FieldPerceiver: Domain agnostic transformer model to predict multiscale physical fields and nonlinear material properties through neural ologs
MJ Buehler, MATERIALS TODAY, 57, 9-25 (2022).
DOI: 10.1016/j.mattod.2022.05.020
Attention-based transformer neural networks have had significant impact in recent years. However, their applicability to model the behavior of physical systems has not yet been broadly explored. This is partly due to the high computational burden owing to the nonlinear scaling of very deep models, preventing application to a range of physical systems, in particular complex field data.
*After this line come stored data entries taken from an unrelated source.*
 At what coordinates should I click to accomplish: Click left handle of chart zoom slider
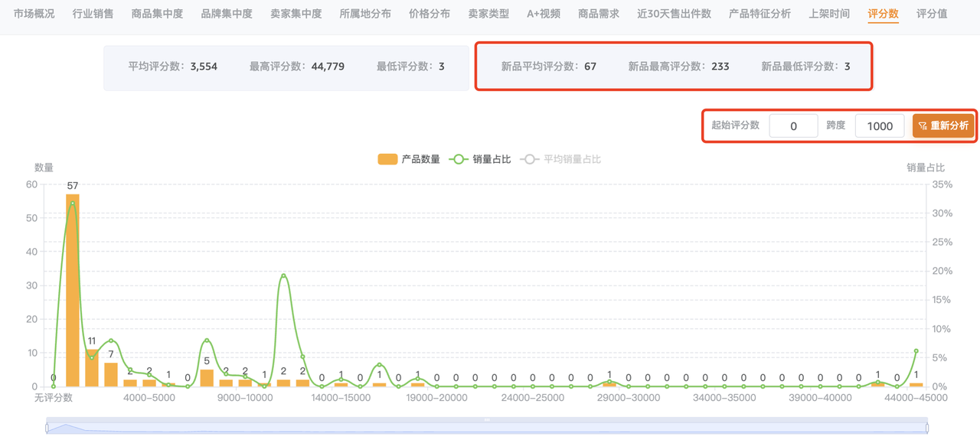47,428
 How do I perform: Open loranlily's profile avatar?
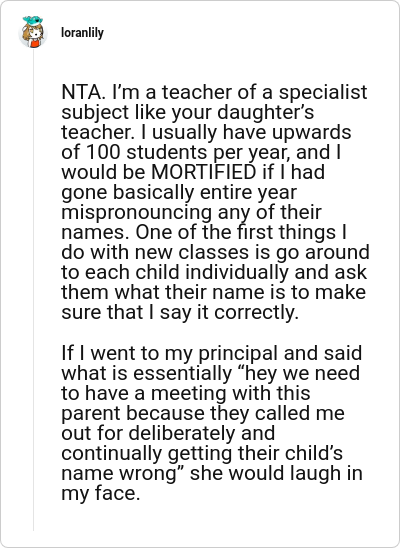coord(33,32)
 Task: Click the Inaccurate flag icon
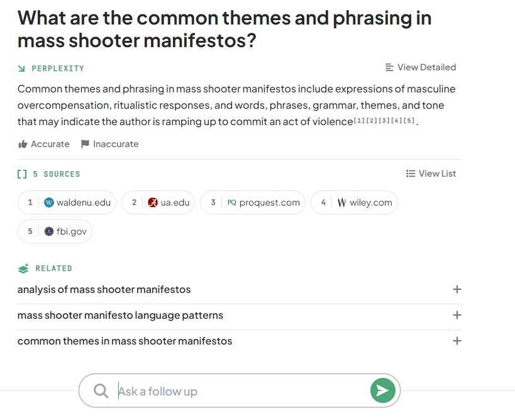pyautogui.click(x=85, y=144)

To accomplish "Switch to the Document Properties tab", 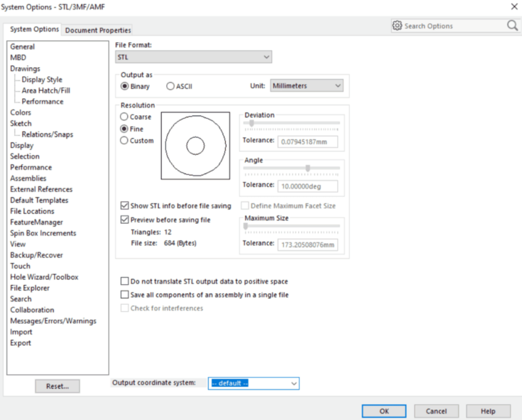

Here we report the development of a general-purpose attention-based deep neural network model using a multi- headed self-attention approach, FieldPerceiver, that is capable of effectively predicting physical field data - such as stress, energy and displacement fields, as well as predicting overall material properties that characterize the statistics of stress distributions due to applied loading and crack defects, solely based on descriptive input that characterizes the material microstructure based on a set of interacting building blocks, all while capturing extreme short- and long-range relationships. Not using images as input, but rather realizing a neural olog description of materials where the categorization is learned by multi-headed attention, the model has no domain knowledge in its formulation, uses no convolutional layers, scales well to extremely large sizes and has no knowledge about specific properties of the material building blocks. Specifically, as applied to a fracture mechanics problem considered here, the model is capable of capturing size, orientation and geometry effects of crack problems for near- and far-field predictions, offering an alternative way to model materials failure based on language modeling without any convolutional layers commonly used in similar problems. We show that the FieldPerceiver can be used in a general framework, where the model can use insights learned during an initial, general training stage in order to fine-tune predictions for new scenarios, even when using only small additional datasets, revealing its broad generalization capacity. Once trained, the model can make predictions of thousands of scenarios within just a few minutes of compute time. It would take tens of hours, days or months to compute similar output using molecular dynamics simulation, for instance.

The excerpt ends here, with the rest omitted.